→ Excerpt provided
════

Apple, Facebook Take Down Pages of 9/11 Conspiracy Theorist Alex Jones
Alex Jones at a protest in Dallas, Texas in 2014. (Photo: Wikimedia Commons)

Apple and Facebook have deleted content belonging to U.S. far-right conspiracy theorist Alex Jones from their platforms. The tech companies carried out this stringent action alleging hate speech, glorified violence and other policy violations.

Social media giant Facebook announced on Monday that it had removed four pages belonging to Jones -- "for glorifying violence, which violates our graphic violence policy, and using dehumanising language to describe people who are transgender, Muslims and immigrants, which violates our hate speech policies." Facebook added that it had also suspended Jones' account for 30 days for his role in posting violating content to the pages.

Among the conspiracy theories Jones has peddled are charges that the U.S. government was behind numerous attacks, including the September 11, 2001 attack on the World Trade Center and the Pentagon.

Since founding Infowars in 1999, Jones has built a vast audience with his website and radio show.

For its part, Apple removed five of Infowars' six podcasts - including the shows "War Room" and the daily "The Alex Jones Show - from its iTunes and Podcast apps, BuzzFeed News reported on Sunday.

"Apple does not tolerate hate speech, and we have clear guidelines that creators and developers must follow to ensure we provide a safe environment for all of our users," the tech giant told BuzzFeed in a statement.

════

→ Problems and tasks
**a.** Write out the part of the article on Apple and Facebook removing Alex Jones content from "For its part, Apple" up to and including "reported on Sunday.", word for word.
**b.** Answer these questions using the article on Apple and Facebook removing Alex Jones content:
(i) How many pages belonging to Jones did Facebook remove?
(ii) For how many days did Facebook suspend Jones' account?
(iii) In what year did Jones found Infowars?

→ Provided data
════

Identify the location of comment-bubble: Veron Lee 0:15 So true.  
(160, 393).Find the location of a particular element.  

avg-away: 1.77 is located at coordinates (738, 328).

════

→ Answers provided
**a.**
For its part, Apple removed five of Infowars' six podcasts - including the shows "War Room" and the daily "The Alex Jones Show - from its iTunes and Podcast apps, BuzzFeed News reported on Sunday.

**b.**
(i) Four
(ii) 30 days
(iii) 1999